** EXERCISE BRIEF **
Look through the data below for the line with "Switch to the 続き tab" and the line with "Screen dimensions: 845x225", then output those two and all lines in between, exactly as written.

** Dataset entries **

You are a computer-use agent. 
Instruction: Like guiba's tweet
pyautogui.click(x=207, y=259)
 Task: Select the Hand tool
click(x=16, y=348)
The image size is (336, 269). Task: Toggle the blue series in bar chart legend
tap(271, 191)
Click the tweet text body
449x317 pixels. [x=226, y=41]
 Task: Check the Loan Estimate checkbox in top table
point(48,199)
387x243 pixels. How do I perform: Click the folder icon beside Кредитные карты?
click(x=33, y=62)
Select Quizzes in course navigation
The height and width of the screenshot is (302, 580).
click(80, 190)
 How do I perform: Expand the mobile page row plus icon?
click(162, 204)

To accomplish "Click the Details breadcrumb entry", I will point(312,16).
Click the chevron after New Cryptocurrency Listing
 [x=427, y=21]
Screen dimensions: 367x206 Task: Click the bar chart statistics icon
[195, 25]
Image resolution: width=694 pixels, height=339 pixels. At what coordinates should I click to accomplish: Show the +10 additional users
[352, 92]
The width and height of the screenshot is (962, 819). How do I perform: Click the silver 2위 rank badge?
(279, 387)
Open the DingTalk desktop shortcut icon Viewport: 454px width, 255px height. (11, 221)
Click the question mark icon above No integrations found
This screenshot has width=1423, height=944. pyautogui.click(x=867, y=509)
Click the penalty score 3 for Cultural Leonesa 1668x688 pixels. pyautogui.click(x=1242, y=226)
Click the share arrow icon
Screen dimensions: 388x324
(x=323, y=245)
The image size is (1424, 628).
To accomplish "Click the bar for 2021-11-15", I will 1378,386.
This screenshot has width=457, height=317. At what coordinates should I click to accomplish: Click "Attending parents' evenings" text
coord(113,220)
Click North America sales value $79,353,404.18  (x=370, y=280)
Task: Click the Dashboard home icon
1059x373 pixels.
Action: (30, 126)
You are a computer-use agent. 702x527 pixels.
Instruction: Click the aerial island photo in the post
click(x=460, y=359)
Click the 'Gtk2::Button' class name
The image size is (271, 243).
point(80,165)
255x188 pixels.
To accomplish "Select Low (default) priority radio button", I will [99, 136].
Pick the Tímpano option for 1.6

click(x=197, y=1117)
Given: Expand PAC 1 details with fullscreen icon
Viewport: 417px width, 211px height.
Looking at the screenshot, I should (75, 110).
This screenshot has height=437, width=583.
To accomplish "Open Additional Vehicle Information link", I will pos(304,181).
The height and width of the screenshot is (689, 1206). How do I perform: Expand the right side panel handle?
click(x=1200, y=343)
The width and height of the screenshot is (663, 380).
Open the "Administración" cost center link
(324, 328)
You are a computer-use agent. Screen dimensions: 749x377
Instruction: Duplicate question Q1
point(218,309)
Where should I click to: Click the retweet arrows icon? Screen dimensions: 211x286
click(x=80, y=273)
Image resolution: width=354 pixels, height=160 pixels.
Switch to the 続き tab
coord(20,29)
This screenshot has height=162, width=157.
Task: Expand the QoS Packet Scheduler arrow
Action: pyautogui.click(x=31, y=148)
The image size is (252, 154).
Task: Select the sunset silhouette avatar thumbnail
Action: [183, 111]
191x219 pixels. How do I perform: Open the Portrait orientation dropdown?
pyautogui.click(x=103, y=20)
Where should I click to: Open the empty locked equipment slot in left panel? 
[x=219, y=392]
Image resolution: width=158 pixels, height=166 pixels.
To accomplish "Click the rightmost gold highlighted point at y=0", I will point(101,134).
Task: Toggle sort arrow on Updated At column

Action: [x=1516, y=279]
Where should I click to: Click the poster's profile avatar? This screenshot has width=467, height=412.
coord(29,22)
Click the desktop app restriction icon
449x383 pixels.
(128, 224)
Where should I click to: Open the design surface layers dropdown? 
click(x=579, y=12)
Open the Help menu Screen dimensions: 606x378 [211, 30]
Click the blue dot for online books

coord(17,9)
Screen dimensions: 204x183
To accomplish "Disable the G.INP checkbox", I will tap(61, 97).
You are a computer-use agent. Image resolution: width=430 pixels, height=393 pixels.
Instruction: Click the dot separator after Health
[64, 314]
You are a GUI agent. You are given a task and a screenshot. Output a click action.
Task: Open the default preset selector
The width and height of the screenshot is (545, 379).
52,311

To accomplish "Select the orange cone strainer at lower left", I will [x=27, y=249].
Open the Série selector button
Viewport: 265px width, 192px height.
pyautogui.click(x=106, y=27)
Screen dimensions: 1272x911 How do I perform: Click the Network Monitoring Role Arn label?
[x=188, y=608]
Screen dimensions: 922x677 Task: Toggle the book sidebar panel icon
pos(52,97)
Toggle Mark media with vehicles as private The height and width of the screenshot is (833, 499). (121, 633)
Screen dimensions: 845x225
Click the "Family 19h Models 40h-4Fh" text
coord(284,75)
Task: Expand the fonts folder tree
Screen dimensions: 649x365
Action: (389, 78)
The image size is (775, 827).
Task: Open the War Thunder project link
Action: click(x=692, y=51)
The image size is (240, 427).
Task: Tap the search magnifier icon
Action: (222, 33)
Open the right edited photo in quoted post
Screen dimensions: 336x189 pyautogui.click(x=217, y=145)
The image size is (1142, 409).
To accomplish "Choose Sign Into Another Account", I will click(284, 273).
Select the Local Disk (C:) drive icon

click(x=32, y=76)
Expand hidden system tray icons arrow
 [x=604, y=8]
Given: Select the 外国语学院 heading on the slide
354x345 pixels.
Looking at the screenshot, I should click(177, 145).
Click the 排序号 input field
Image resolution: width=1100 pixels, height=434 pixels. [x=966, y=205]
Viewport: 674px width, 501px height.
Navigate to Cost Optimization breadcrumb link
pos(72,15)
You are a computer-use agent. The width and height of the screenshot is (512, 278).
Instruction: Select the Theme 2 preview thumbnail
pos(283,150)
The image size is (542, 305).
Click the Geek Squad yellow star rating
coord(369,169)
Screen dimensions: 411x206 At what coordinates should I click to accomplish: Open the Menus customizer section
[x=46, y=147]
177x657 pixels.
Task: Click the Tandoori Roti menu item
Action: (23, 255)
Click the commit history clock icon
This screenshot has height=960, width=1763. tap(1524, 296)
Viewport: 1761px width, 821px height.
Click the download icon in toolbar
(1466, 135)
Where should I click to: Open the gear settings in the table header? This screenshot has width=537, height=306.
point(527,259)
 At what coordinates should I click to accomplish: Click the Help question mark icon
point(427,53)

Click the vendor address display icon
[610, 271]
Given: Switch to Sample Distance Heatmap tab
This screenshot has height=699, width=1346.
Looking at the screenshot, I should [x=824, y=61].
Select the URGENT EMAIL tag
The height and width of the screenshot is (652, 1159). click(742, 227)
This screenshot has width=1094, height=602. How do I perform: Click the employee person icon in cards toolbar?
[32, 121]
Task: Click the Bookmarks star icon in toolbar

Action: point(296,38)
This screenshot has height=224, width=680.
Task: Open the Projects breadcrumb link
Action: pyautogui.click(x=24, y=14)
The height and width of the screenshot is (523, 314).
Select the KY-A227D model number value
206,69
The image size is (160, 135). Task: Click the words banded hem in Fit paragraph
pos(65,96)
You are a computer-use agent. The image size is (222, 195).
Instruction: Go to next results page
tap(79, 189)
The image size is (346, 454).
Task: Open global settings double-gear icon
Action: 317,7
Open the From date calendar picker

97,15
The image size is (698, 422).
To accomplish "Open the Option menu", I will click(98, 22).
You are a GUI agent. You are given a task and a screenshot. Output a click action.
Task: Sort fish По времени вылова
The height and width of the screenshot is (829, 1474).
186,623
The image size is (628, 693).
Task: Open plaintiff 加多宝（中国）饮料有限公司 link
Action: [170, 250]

** WORKED SOLUTION **
Switch to the 続き tab
coord(20,29)
This screenshot has height=162, width=157.
Task: Expand the QoS Packet Scheduler arrow
Action: pyautogui.click(x=31, y=148)
The image size is (252, 154).
Task: Select the sunset silhouette avatar thumbnail
Action: [183, 111]
191x219 pixels. How do I perform: Open the Portrait orientation dropdown?
pyautogui.click(x=103, y=20)
Where should I click to: Open the empty locked equipment slot in left panel? 
[x=219, y=392]
Image resolution: width=158 pixels, height=166 pixels.
To accomplish "Click the rightmost gold highlighted point at y=0", I will point(101,134).
Task: Toggle sort arrow on Updated At column

Action: [x=1516, y=279]
Where should I click to: Click the poster's profile avatar? This screenshot has width=467, height=412.
coord(29,22)
Click the desktop app restriction icon
449x383 pixels.
(128, 224)
Where should I click to: Open the design surface layers dropdown? 
click(x=579, y=12)
Open the Help menu Screen dimensions: 606x378 [211, 30]
Click the blue dot for online books

coord(17,9)
Screen dimensions: 204x183
To accomplish "Disable the G.INP checkbox", I will tap(61, 97).
You are a computer-use agent. Image resolution: width=430 pixels, height=393 pixels.
Instruction: Click the dot separator after Health
[64, 314]
You are a GUI agent. You are given a task and a screenshot. Output a click action.
Task: Open the default preset selector
The width and height of the screenshot is (545, 379).
52,311

To accomplish "Select the orange cone strainer at lower left", I will [x=27, y=249].
Open the Série selector button
Viewport: 265px width, 192px height.
pyautogui.click(x=106, y=27)
Screen dimensions: 1272x911 How do I perform: Click the Network Monitoring Role Arn label?
[x=188, y=608]
Screen dimensions: 922x677 Task: Toggle the book sidebar panel icon
pos(52,97)
Toggle Mark media with vehicles as private The height and width of the screenshot is (833, 499). (121, 633)
Screen dimensions: 845x225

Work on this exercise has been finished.